Pro tip: if you are like me and had to go to YouTube directly to watch the video on your phone, know that searching “18s film” is going to send you in a different direction.
To be fair, both results are NSFW and will require a book on your lap.
I love the end zone view. I wish that would become the standard viewing angle. They were forced to go to that in one of the recent Patriots games due to fog (which I think an opposing player tried to blame on the Pats), and it was way better than the standard angle for actually seeing the play develop.
Indeed. Really wish the all-22 film that teams send to each other was publicly available, but I don’t think that will ever happen. I doubt coaches would ever sign off on letting the opposition crowdsource tendencies and weaknesses.
Falcons fan here. That was a fun angle, for an un-fun game. This article the day after got me to chuckle, though: http://boston.cbslocal.com/2017/10/23/patriots-fog-machines-foxboro-craigslist/
I’m blaming the fog on Bellicheck too. I want some of that.
Great work!
This was great! One thing I noticed is that neither of these were reads. Wimbush was giving all the way. Yet he seems to make it still look like a read which helps to freeze the player(s) that are responsible for him or worried about him.
That is helpful to remember because sometimes in the past I get frustrated why we run a slow developing run play (perhaps for short-yardage) and wonder why we don’t just give it to Adams immediately. But here’s why: you are still using the threat of QB run – even though on this particular play you have no plan for him to run at all – to occupy defenders.

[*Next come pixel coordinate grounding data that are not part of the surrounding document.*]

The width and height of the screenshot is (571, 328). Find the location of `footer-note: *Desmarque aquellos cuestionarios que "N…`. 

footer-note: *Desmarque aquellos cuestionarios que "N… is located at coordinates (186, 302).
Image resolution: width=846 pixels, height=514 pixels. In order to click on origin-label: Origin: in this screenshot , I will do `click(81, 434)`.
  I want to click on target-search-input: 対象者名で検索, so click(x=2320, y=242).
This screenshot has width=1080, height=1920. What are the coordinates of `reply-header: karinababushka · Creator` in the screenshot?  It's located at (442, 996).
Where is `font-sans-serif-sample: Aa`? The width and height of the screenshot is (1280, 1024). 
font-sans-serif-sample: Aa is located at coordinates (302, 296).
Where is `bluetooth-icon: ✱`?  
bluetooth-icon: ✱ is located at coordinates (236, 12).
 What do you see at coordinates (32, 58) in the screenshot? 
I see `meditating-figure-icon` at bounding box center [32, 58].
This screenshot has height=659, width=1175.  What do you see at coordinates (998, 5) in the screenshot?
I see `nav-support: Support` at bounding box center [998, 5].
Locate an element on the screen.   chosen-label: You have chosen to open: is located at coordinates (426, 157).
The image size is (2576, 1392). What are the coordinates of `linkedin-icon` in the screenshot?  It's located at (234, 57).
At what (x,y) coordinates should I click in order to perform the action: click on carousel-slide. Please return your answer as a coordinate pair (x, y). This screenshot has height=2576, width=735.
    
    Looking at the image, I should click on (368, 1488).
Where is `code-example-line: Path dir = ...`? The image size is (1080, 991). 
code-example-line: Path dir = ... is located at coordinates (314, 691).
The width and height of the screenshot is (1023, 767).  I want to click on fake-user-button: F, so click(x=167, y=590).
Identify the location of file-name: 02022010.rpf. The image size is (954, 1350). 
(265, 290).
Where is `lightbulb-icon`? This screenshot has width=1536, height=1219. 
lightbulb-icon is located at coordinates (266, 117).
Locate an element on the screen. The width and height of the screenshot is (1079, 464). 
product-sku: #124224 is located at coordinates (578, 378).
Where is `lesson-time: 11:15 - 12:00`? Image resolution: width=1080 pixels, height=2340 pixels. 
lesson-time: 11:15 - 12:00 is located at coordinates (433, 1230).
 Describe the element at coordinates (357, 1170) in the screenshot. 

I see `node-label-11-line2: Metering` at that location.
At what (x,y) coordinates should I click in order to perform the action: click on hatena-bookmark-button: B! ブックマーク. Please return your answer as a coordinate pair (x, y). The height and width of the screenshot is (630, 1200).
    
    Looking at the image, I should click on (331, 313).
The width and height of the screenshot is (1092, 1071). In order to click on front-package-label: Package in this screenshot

Nelson + Mustipher double teaming the NC St DT, then Nelson peeling off to take the Linebacker ultimately meant that 5 OL blocked 4 DL + 1 LB, 1 on 1 each. Add the scheme locking up 2 DBs on each side with 2 WRs and 1 staying home with Wimbush, means the best you’re gonna do is a 1v1 Oklahoma drill, only Josh Adams has a really wide lane.
Josh Adams is amazing and #33Trucking rules, but the combo of that play design, our incredible OL plus a QB that could pass as an RB just generally makes things unfair.